TRY IT: Below is a listing; retype exactly the lines between the one containing "Viewport: 656px width, 870px height." and the one containing "This screenshot has height=418, width=922.", inclusive, minus the pictures.

DATA IN THIS EXERCISE:
------

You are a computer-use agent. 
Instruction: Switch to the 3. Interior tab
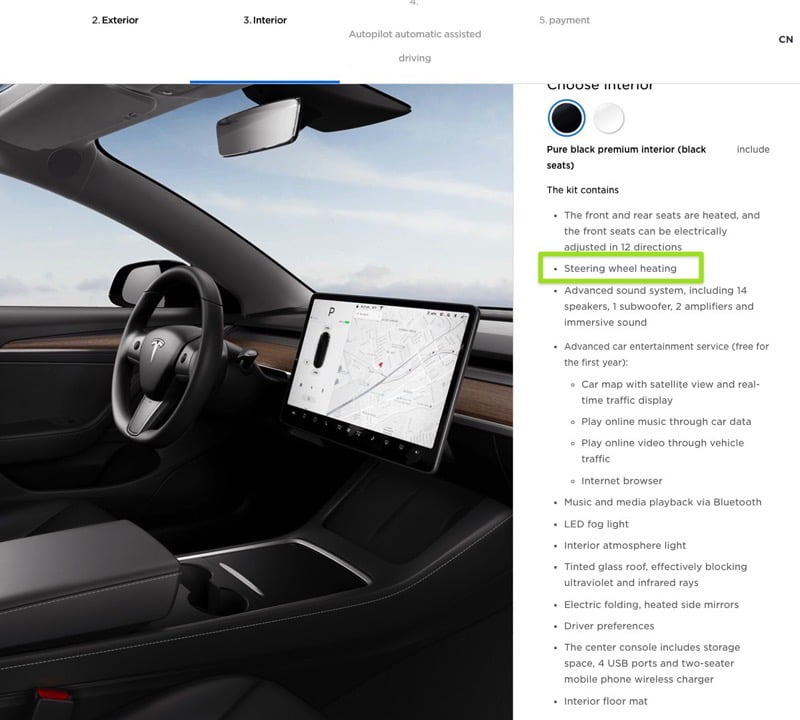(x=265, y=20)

------

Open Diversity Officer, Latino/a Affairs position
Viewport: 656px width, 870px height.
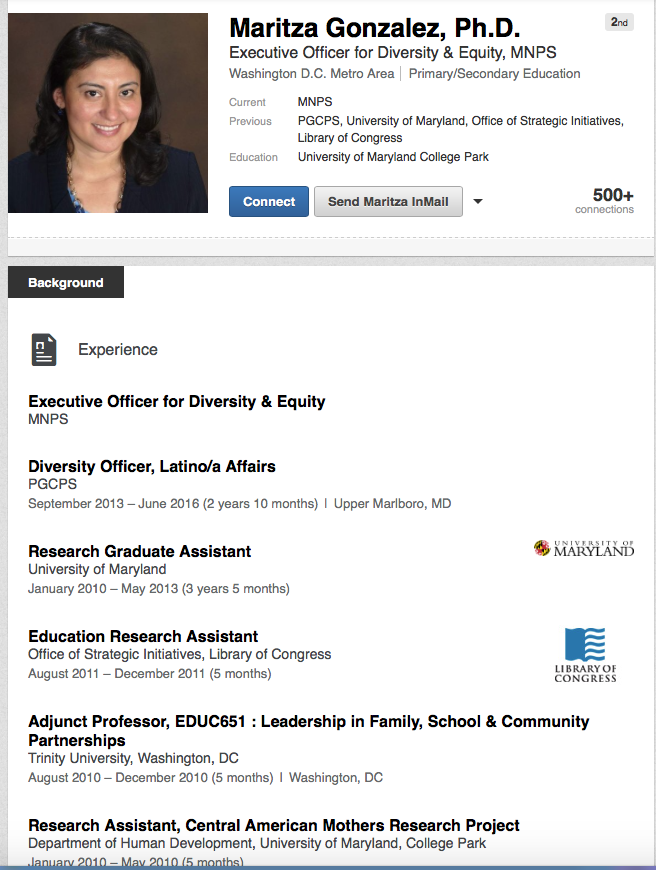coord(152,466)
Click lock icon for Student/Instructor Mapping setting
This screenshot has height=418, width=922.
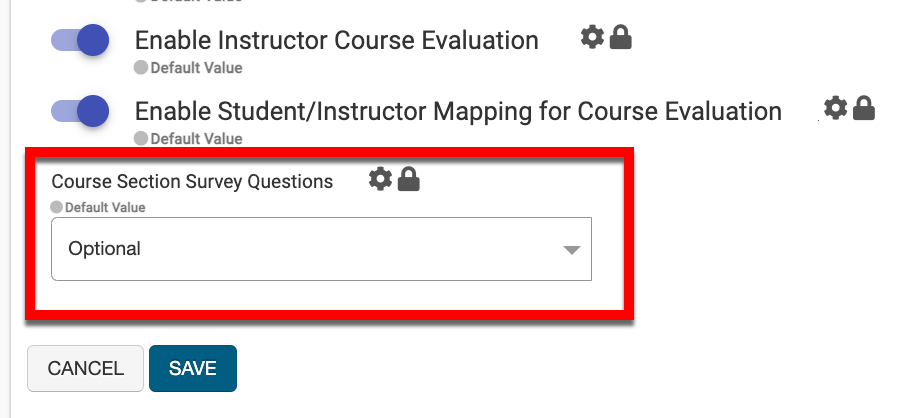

------

SOLUTION TO THIS PROBLEM:
Viewport: 656px width, 870px height.
coord(152,466)
Click lock icon for Student/Instructor Mapping setting
This screenshot has height=418, width=922.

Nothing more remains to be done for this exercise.